Speaker
Description
Perovskites have become a popular material system for fabricating photovoltaics and various optoelectronic devices. Different variations of solution-processing by spin-coating have been investigated over the years. However, perovskites can also be deposited by thermal evaporation. This technique offers the unique possibility to accurately control the deposition of smooth and uniform multilayers of perovskite materials, without the need for thermal annealing and avoiding the use of toxic solvents. E-beam evaporation is a subclass of thermal evaporation that enables to control more accurately the film growth thanks to a local heating of the precursors and a reduced deposition rate. Films produced in this way will be adequate for characterization through photo-emission electron microscopy and X-ray ultrafast spectroscopy. The goal is the fabrication of thin, uniform and smooth PSCs of different dimensionalities and chemical compositions. The e-beam setup optimization is currently ongoing using as prototype material all inorganic CsPbI3. This composition is particularly suitable because only the correct stoichiometry allows the growth of the film in the perovskite phase at room temperature.

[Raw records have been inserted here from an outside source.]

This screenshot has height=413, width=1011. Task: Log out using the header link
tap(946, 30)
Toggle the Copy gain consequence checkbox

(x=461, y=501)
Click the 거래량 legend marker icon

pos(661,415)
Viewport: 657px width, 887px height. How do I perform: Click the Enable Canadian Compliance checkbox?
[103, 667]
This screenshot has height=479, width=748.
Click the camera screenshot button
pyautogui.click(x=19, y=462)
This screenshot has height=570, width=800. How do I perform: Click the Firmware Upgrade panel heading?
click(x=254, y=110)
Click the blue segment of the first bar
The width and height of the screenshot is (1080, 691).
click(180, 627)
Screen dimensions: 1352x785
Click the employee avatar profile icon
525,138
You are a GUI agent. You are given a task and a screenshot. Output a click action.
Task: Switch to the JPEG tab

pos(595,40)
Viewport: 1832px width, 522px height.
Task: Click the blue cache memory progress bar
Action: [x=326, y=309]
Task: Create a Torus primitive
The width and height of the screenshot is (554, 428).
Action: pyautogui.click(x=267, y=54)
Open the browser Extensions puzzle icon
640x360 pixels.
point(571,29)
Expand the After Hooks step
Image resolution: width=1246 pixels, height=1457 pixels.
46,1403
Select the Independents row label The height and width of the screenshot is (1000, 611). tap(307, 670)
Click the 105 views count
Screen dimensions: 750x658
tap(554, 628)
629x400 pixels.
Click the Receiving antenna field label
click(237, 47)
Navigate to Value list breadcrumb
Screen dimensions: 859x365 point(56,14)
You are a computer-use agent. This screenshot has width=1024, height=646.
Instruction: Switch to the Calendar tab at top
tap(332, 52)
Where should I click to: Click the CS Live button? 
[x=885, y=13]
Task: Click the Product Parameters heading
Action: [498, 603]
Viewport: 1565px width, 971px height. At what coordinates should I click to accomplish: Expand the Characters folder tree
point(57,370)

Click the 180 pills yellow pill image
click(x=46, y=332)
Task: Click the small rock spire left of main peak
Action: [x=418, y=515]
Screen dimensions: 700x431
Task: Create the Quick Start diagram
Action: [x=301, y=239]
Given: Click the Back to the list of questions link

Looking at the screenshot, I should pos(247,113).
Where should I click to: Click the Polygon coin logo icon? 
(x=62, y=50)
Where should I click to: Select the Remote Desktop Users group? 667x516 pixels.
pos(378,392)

Fabricated samples will be deeply characterized to validate their quality. Their physics will be elucidated as a function of their chemical and structural characteristics, as well as thin-film processing. For this reason, in parallel to the optimization of the vapor deposition method, solution-processed perovskite FaCsSnI3 is investigated. The optical quality of the samples is validated by the characterization of the emissive properties of the thin film i.e. photoluminescence quantum yield and transient dynamics. The surface characterization will be based on photo-emission electron microscopy (Time-resolved PEEM) to clarify the peculiar physic of defects and structural-property relationship exploited in the relation among molecular interactions, structural deformations, and optoelectronic properties.